Red Bull has decided to leave no stone unturned following the accident between Max Verstappen and Lewis Hamilton during the first lap of the British Grand Prix. The commissioners – including Emanuele Pirro – have decided to sanction the Mercedes driver with a ten-second penalty, a penalty that is not the lightest among the range available. The seven-time world champion nevertheless won the British Grand Prix in comeback after serving the penalty at the pit stop and Red Bull has decided to file an appeal to obtain the right to review a penalty that in the eyes of the team by Milton Keynes is not congruent.
Racing and appeals
Helmut Marko’s thesis according to which the penalty was insufficient given that Lewis Hamilton still won the race is obviously not sufficient to corroborate an appeal that, using GPS data, has the aim of demonstrating that Lewis Hamilton intentionally hit Max Verstappen, which, according to Red Bull’s thesis, would have left sufficient space for Copse to be able to continue competing side by side without incurring a contact. The famous “respect” invoked by Hamilton according to the team led by Christian Horner there would be everything from Verstappen, while Hamilton knowingly – according to Red Bull – forced his hand.
Red Bull: GPS data to show Hamilton’s intent
History teaches that it is very difficult for the FIA and the commissioners to retrace their steps and it is also unlikely that a further sanction will be imposed on Hamilton to be served in Hungary, perhaps on the starting grid at the level of retreating a few positions. According to what the newspaper pointed out The-Race.com Through this appeal, Red Bull is certainly protecting its treasure, Max Verstappen, to the maximum, not letting the Dutch driver lack the slightest support but, on the contrary, standing up as a champion of his race conduct during the first lap of the Grand Prix of Great Britain.
Red Bull complaint: little chance of success
The aim of obtaining at least one is also not to be excluded ‘Discount‘in terms of costs to be budgeted in the budget cap, perhaps with the permission to introduce a completely new power unit without this entailing a penalty on the starting grid. This terrain, however, is completely unexplored and would open a dangerous precedent given that while it is true that Max Verstappen and Red Bull are not at fault for having suddenly found themselves with 1.8 million dollars (or 1.5 million euros) of damage to do. front it is also true that as pointed out by Michael Masi “The commissioners judge the accident, not the consequences”. Certainly the Anglo-Austrian team could definitely antagonize the FIA by going all the way to the question through this appeal.

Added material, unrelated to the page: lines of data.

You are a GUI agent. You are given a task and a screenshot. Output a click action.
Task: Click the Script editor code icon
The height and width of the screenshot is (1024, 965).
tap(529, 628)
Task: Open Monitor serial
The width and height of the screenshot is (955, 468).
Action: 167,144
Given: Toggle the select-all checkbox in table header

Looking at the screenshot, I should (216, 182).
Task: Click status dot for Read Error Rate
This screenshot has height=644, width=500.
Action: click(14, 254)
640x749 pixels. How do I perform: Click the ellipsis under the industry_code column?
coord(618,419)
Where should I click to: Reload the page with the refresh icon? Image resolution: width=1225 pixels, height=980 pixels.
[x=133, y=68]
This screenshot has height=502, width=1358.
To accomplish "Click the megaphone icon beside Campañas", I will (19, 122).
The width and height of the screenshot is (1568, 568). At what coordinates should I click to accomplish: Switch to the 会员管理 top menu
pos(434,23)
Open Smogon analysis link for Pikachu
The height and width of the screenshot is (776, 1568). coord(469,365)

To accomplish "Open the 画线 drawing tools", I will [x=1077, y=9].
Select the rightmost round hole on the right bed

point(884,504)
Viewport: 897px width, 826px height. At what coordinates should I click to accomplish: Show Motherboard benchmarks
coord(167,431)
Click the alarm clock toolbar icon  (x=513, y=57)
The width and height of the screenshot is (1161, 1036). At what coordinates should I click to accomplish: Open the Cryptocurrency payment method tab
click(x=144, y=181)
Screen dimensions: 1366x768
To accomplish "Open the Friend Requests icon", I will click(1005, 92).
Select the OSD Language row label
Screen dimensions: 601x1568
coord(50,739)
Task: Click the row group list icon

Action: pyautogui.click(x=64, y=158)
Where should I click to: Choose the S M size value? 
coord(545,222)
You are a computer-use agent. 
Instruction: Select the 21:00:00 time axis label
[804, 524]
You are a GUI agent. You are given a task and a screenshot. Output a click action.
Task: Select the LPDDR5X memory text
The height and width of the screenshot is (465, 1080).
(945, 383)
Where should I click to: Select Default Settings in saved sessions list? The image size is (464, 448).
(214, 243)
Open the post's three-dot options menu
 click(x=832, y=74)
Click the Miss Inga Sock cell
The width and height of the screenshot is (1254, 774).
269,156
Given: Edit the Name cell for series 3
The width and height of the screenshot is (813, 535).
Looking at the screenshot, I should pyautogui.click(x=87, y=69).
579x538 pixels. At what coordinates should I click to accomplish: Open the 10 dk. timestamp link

Red Bull appeal, Marko: “Anything is possible”
In this respect, all the precedents that have arisen this season in the triangular tug-of-war between the Federation, Red Bull and Mercedes should not be forgotten. The latter has obtained in the form of technical directives a crackdown on the flexible rear wings, while the request for clarification from Red Bull on the flexibility of the front wings is still awaiting a response. The appeal that will be analyzed today at 16, therefore, is nothing more than another move of one long game of chess destined to last a long time in the second half of the season, probably even up to Abu Dhabi, with no holds barred on and off the track.